Não obstante o fundamento ontológico da espiritualidade assim concebida, não se está impedido de construir uma estrutura de orientação prática para o comportamento humano. Tomando a Evolução como um dos fundaments da realidade conhecida pode-se construir uma ética racional que garanta a sustentabilidade da Evolução. Mas o comportamento puramente ético apenas atende os requerimentos sociais, não satisfaz, plenamente, o desejo humano de transcendência absoluta que caracteriza o ser consciente. Por isso, a elaboração da angústia existencial  difere entre materialistas e espiritualistas. O materialista esbarra na postura estoica, convencido de que nada mais há depois da morte, enquanto o espiritualista alimenta a esperança de desfrutar a plenitude inexcedível do “ser”, depois da morte, mercê da misericórdia do Criador, necessariamente, fonte inesgotável de amor. 

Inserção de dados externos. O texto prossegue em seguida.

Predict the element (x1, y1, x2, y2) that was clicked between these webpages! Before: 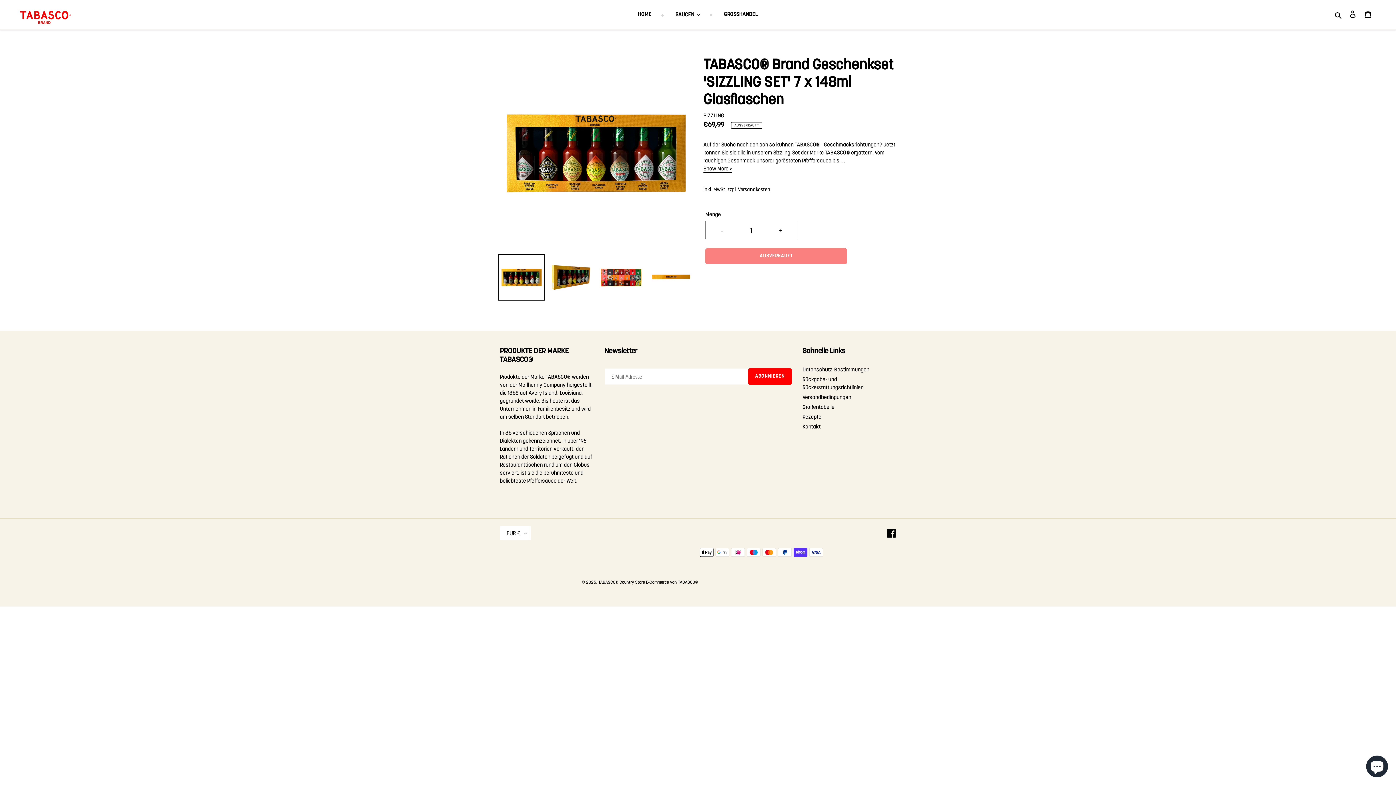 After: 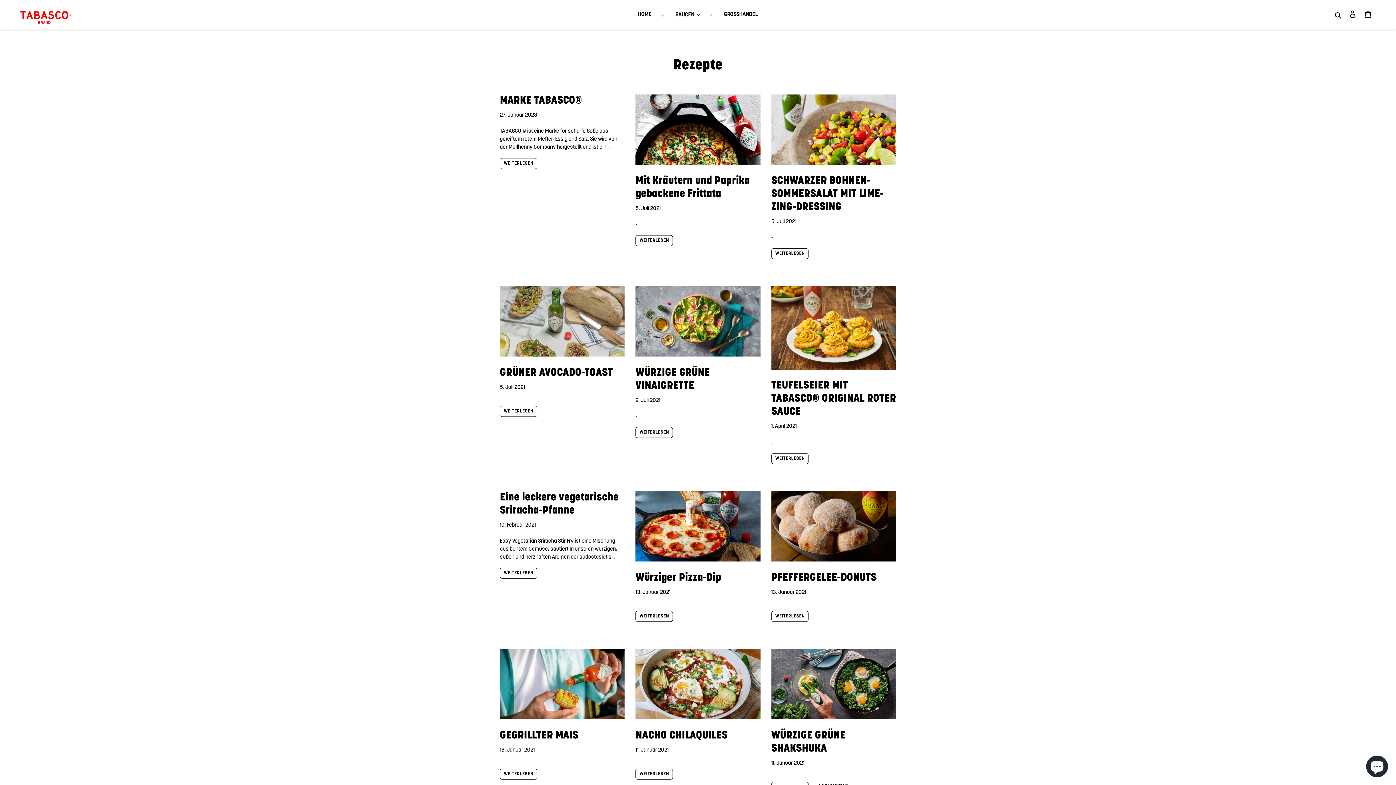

Para a nossa visão espiritualista, não eclesiástica, a opção mais coerente do ser consciente é manter-se totalmente submisso à vontade do Criador impressa nas leis da Natureza, fiel à consciência da verdade e da justiça que devem presidir as relações humanas. Uma postura ética racional compatível com a responsabilidade do homem de cumprir o seu papel no processo evolucionário. Na sua precariedade contingente a criatura não tem como ganhar merecimento para cobrar do criador uma intervenção pessoal nas dificuldades inevitáveis que lhe sobrevêm durante a vida. Teoricamente, esta é a perspectiva da relação criatura / Criador no  catecismo humanista racional; tudo que a criatura recebe é por pura misericórdia divina, contrastando com a proposta eclesial que antropomorfiza Deus, e garante ao crente ganhar a interseção divina mediante suas  orações e pedidos. Não obstante, as Religiões ocupam lugar de destaque na história do homem. A opção por uma das posturas espiritualistas passa a depender da sensibilidade de cada um. Cabe aqui lembrar, a bem da verdade, a repercussão psicológica benéfica dos rituais religiosos na atitude psíquica afetiva do homem, e nas suas relações sociais (intersubjetivas). Há grandes experimentos coletivos que demonstram ser a convergência de muitas mentes no sentido de um objetivo colimado, determinante da sua concretização. Para os verdadeiros místicos, porém, é marcante a intimidade subjetiva, pacífica e enriquecedora com o Criador, sem intermediários, e através dele a comunhão com o Universo inteiro. Orar seria conversar com Deus. A forma como se desenvolve a relação criatura / Criador depende, então, do temperamento do crente, do seu quociente intelectual e emocional, bem como de fatores indeterminados que arrolamos como imponderáveis. No conjunto, estas atitudes subjetivas e as circunstâncias em que vivem as pessoas, delimitam sua espiritualidade. Há inclusive as que necessitam da caracterização simbólica da transcendência, a fim de exercitar sua espiritualidade mediante rituais institucionalizados. O papel das religiões convencionais é, exatamente, traduzir em sinais palpáveis, criados pela fé, o símbolo abstrato de um Poder superior incompreensível à luz da razão, mas vivenciado como presença sutil no mais íntimo da subjetividade.
Everaldo Lopes


[1] Pe. Jesuita, Teólogo, Filósofo e Paleontólogo francês.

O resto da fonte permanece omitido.